Governors from 17 states of the three geopolitical zones of southern Nigeria, cutting across the political parties, rose from a five-hour meeting in Lagos last Monday to make far-reaching pronouncements on trending issues in the nation.
They had earlier met on May 11, 2021 in Asaba, capital of Delta State, under the same auspices as the one held in Lagos, where comments and statements were made on the state of the nation.
At the Asaba meeting, the governors had called for a restructuring of the nation to foster true federalism, a national dialogue, ban on open grazing and for President Muhammadu Buhari to address the nation on the insecurity plaguing the nation.
The communiqué of the Lagos meeting, which was read by Governor Rotimi Akeredolu of Ondo State, went beyond the above issues to include the proposed constitutional amendment, the Petroleum Industry Bill (PIB) recently passed by the National Assembly, Electoral Act, state police, criminal justice administration and national unity.
The highlight of the communique was the call by the governors that the next president of the country, after President Buhari must have completed his two terms ending in 2023, should come from the southern region because that, according to them, would foster equity and fairness.
Among issues they spoke about were; the PIB of which they rejected some sections as passed. They lamented that the bill was hardly adequate to address the demands of the oil producing areas; they also queried the allocation of 30 per cent of the profits from the Nigerian National Petroleum Corporation (NNPC) to the exploration of oil in the North, which was provided for in the bill. The governors further rejected electronic transmission of election results; just as they called for state police.
It is not out of place for governors of states in the country or governors of states in a particular region to meet and deliberate on issues affecting them and the nation at large. However, it is highly condemnable that this meeting did not speak about Sunday Igboho, who for some time now, has under the auspices of acting for the ‘Yoruba nation’ caused tension and in some cases full-blown crisis in the south-western region. Instead, the governors, while passively referring to the raid by operatives of the Department of State Security (DSS) on Igboho’s residence, which happened recently, asked security operatives to seek permission before carrying out operations in their states. It is important that leaders of the country speak with one voice, especially on issues of criminality. What is wrong is wrong no matter who is behind it or the reason for it. Their silence on Igboho could embolden others to act in the same manner.
Also, if the governors had issues with the way security operatives carry out their operations, such should be tackled privately, so that criminals don’t feel encouraged. Leaders should be careful so that they don’t create monsters that will be difficult to tame later.
The governors also rejected some sections of the PIB. Legislators from that region were part of the making of the bill and should have objected to those sections before it was passed. In any case, now that it has been passed, we urge the governors of the southern region to embrace it and seek amendments to address their concerns as implementation progresses.

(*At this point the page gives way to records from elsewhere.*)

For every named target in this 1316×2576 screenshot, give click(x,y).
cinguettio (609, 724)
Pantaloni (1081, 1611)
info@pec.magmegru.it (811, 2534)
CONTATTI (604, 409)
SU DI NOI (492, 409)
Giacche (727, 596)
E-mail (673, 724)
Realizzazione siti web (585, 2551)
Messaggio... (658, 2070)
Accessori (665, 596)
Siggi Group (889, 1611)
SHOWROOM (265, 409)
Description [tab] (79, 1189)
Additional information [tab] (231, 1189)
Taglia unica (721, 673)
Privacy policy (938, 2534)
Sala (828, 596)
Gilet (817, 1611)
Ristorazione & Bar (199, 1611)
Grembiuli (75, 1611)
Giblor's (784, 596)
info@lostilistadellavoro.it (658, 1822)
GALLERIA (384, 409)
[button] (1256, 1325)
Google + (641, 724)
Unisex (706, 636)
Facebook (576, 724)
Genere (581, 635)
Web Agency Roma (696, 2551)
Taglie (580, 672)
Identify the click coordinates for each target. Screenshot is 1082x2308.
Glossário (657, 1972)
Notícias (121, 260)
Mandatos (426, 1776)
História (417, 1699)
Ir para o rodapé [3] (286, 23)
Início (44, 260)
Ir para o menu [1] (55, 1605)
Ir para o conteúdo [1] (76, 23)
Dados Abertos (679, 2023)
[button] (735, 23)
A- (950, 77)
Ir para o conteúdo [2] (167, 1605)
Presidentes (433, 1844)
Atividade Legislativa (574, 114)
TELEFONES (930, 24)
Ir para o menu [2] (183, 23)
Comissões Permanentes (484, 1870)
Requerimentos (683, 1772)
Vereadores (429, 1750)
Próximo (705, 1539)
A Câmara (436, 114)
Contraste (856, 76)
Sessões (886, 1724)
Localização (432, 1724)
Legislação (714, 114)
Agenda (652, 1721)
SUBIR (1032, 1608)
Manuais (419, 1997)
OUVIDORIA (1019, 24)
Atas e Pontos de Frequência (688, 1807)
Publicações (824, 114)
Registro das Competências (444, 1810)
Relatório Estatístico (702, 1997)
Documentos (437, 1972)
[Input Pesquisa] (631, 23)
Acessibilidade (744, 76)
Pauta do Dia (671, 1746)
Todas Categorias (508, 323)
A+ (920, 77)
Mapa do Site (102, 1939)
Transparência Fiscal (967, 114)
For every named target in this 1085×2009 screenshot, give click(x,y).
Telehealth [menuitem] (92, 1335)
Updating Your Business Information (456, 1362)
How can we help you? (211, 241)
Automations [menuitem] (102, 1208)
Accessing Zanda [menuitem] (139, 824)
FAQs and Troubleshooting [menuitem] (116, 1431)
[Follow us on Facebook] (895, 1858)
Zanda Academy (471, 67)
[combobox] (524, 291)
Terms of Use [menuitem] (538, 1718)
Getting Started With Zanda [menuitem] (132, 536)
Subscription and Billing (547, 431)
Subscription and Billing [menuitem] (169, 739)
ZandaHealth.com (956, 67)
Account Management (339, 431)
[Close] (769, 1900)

On the call for the presidency to go to the South, we recognise the fact that it is within their right to seek the position. But they should do it by wooing people from other parts of the country, as it cannot be done through coercion or intimidation. This is the time to build bridges and leaders from the South should embark on such to actualise their ambition. We call on the government to also see this as an opportunity to initiate constructive dialogue with stakeholders from all parts of the country in order to begin to close the growing gap of uncertainty enveloping the nation over issues that constitute existential challenges to our nationhood.
Furthermore, we call on all leaders of the country, central or regional to put Nigeria first whenever issues arise, because no matter the ambition of an individual or region, there must be a Nigeria for it to be actualised.